It pales in comparison to sales. Everything pales in comparison to sales.
Including competence. Including doing the work.

 _What content about you do you emphasize to find leads?_

To a first approximation, finding leads consists of finding leads. Not making
content. It means pounding the pavement. Making cold calls. Making warm calls
to people you know to ask for leads.

Don't get me wrong, I love avoiding sales as much as anyone. I've built
websites and used Linkedin and blogged to avoid selling. I joined the local
Chamber of Commerce and Rotary to sit in a room eating instead of going out
selling.

Selling is really hard because it is mostly rejection. It is even harder when
starting out because good clients already have consultants. It is even harder
when starting out because you have no idea what sells. And crazy ideas about
what might...like consultant CTO who also handles hiring and builds the
product. There probably is someone who might buy that. You are unlikely to
find that person because there are not enough days in the world for you to
meet them and close the sale.

Even worse, if you meet someone who thinks they might buy that thing, they are
probably a bad client.

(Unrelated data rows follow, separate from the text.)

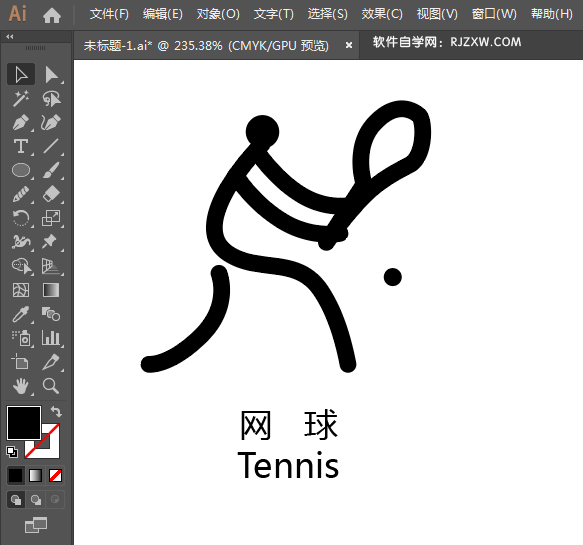This screenshot has height=545, width=583.
Task: Activate the Type tool
Action: [21, 146]
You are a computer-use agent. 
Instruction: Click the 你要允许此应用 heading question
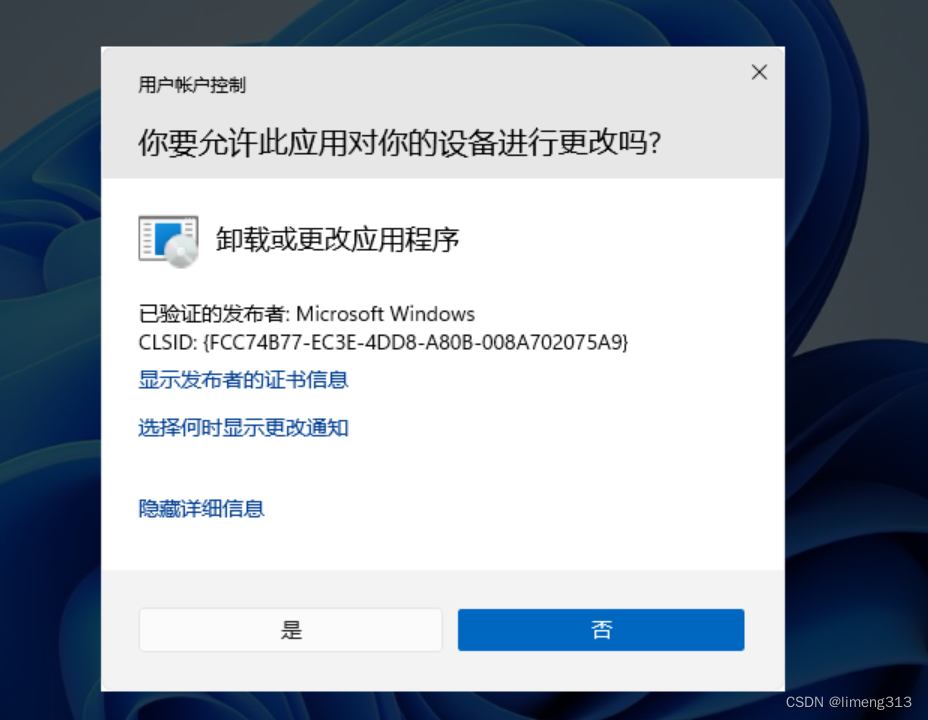399,143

In the best case bad because they have no experience
working with people like you. In the average case, bad because they do have
experience working with people like you...new desperate freelancers.

Sell something that sells. Sell what other people sell because that is what
sells. Every snowflake is different. Being different, being niche, pitching a
snowflake...these are all excuses to avoid selling. Selling into a niche works
when you've found the niche is organically through experience.

Good luck.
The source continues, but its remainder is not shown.